Reading text:
^^^^^^^^

This condition has, since the inception of ER, only required the shareholder to have a 5% interest in the nominal value of the Company’s share capital and its voting rights. This was clear from the legislation and recognised as such by HMRC.
The law has now been extended to encompass a requirement for the individual to be entitled to receive either:
- 5% of the dividends and assets available to ‘equity holders’ on a winding up of the business (Condition A); or
- 5% of the sale proceeds due to holders of ordinary shares on a notional disposal of the Company (Condition B).
Condition B was introduced at a late stage in order to simplify the determination of whether relief is available and in practice is likely to be the test relied on in most cases.
The change which will have the most impact is likely to be the introduction of the 5% economic participation requirement.
This change will have potentially adverse effects on some employee shareholders in successful, high growth companies (in effect, introducing a penalty on success) while also increasing complexity and creating the risk of the structure of companies and financing arrangements being influenced more by tax than commercial considerations.
Impact on growth companies
The difficulty for growth companies results from the impact of the economic participation requirement linked to the effect of the dilution protection capping relief to the value of the shares at the time the dilution happens.
The problem with this is that the value of growing companies tends not to increase consistently over the life cycle of the Company. Rather, there will be value jumps as particular milestones are reached – including capital raising – with the result that capping the relief at the point when new funding is obtained may result in the biggest part of any overall gain not benefitting from the relief. Further, the scope to mitigate this is reduced by requiring an economic 5% participation.
This is illustrated by example 1. With this potential impact on effective tax rates, it is to be expected that there will be a concentration on the applicability of the new legislation. This has a number of further impacts.
The application of the 5% test is likely to be relatively straightforward with companies with a single class of ordinary share and it may be that Condition A may be met. However, if the first condition is to be relied on, particularly with multiple share classes, difficulties may arise.

^^^^^^^^

Information shown:
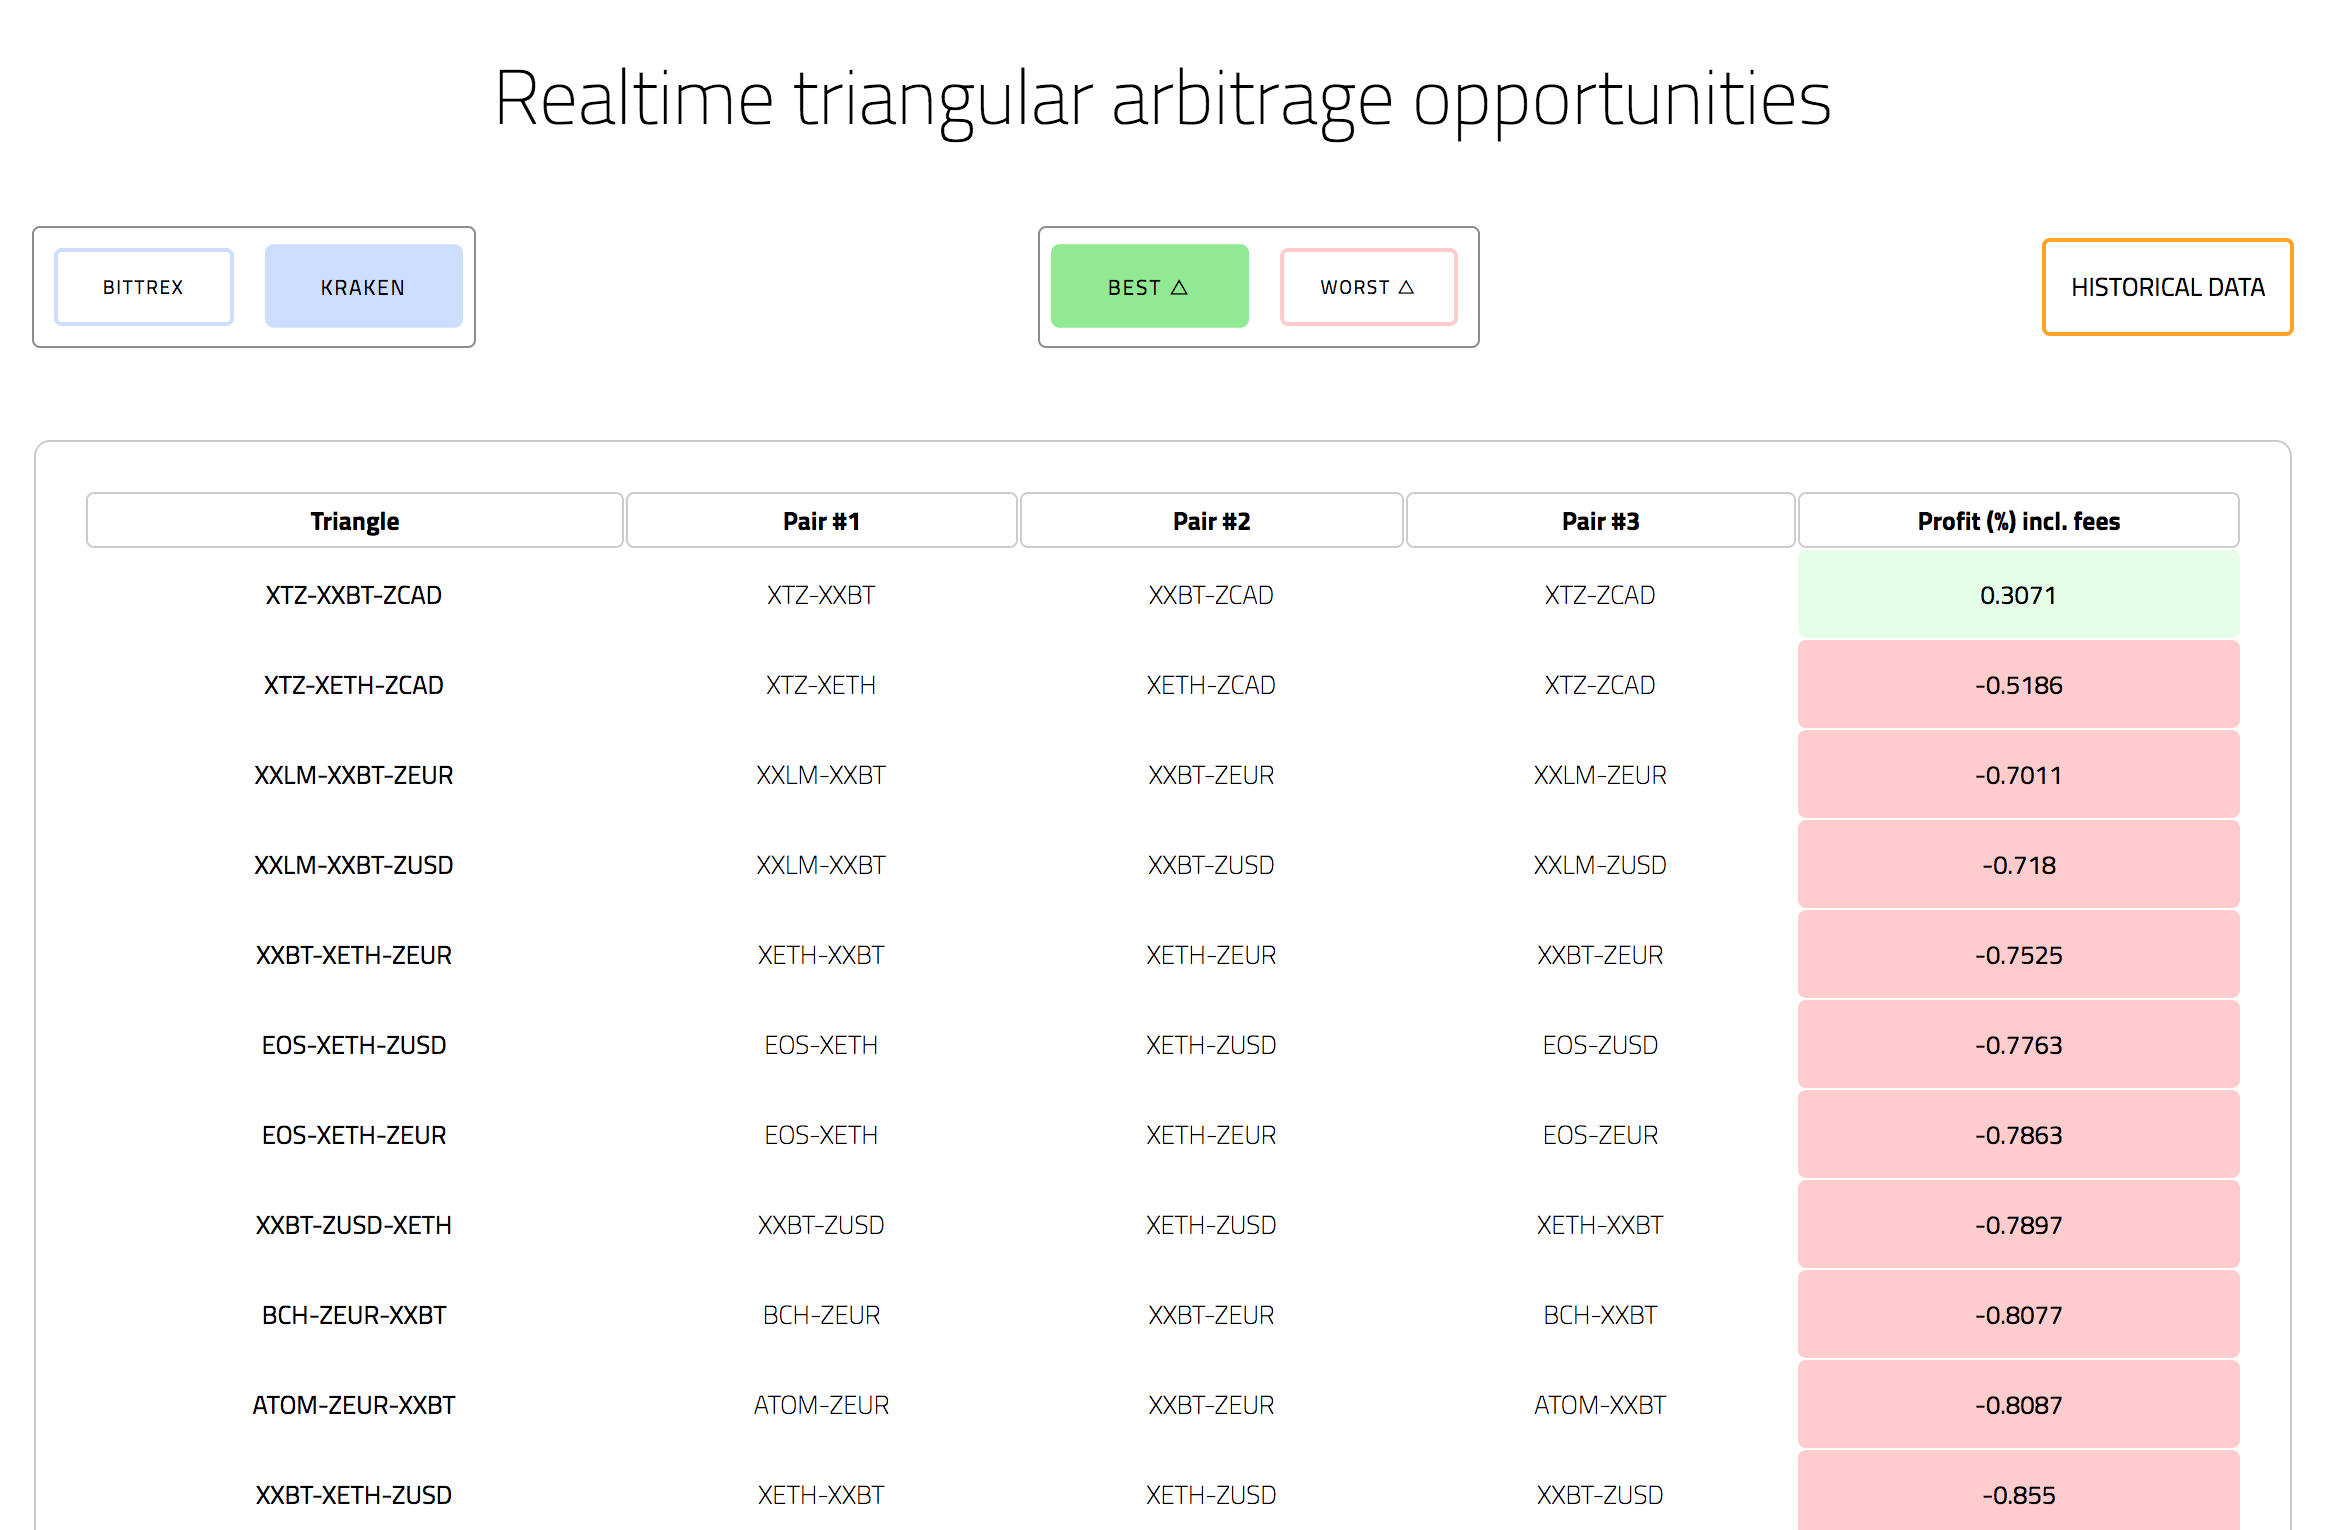
Task: Select the Kraken exchange toggle
Action: (363, 287)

^^^^^^^^

Your objective:
Repeat the text above on the 5% shareholding condition word for word, from start to finish.

Correct result:
This condition has, since the inception of ER, only required the shareholder to have a 5% interest in the nominal value of the Company’s share capital and its voting rights. This was clear from the legislation and recognised as such by HMRC.
The law has now been extended to encompass a requirement for the individual to be entitled to receive either:
- 5% of the dividends and assets available to ‘equity holders’ on a winding up of the business (Condition A); or
- 5% of the sale proceeds due to holders of ordinary shares on a notional disposal of the Company (Condition B).
Condition B was introduced at a late stage in order to simplify the determination of whether relief is available and in practice is likely to be the test relied on in most cases.
The change which will have the most impact is likely to be the introduction of the 5% economic participation requirement.
This change will have potentially adverse effects on some employee shareholders in successful, high growth companies (in effect, introducing a penalty on success) while also increasing complexity and creating the risk of the structure of companies and financing arrangements being influenced more by tax than commercial considerations.
Impact on growth companies
The difficulty for growth companies results from the impact of the economic participation requirement linked to the effect of the dilution protection capping relief to the value of the shares at the time the dilution happens.
The problem with this is that the value of growing companies tends not to increase consistently over the life cycle of the Company. Rather, there will be value jumps as particular milestones are reached – including capital raising – with the result that capping the relief at the point when new funding is obtained may result in the biggest part of any overall gain not benefitting from the relief. Further, the scope to mitigate this is reduced by requiring an economic 5% participation.
This is illustrated by example 1. With this potential impact on effective tax rates, it is to be expected that there will be a concentration on the applicability of the new legislation. This has a number of further impacts.
The application of the 5% test is likely to be relatively straightforward with companies with a single class of ordinary share and it may be that Condition A may be met. However, if the first condition is to be relied on, particularly with multiple share classes, difficulties may arise.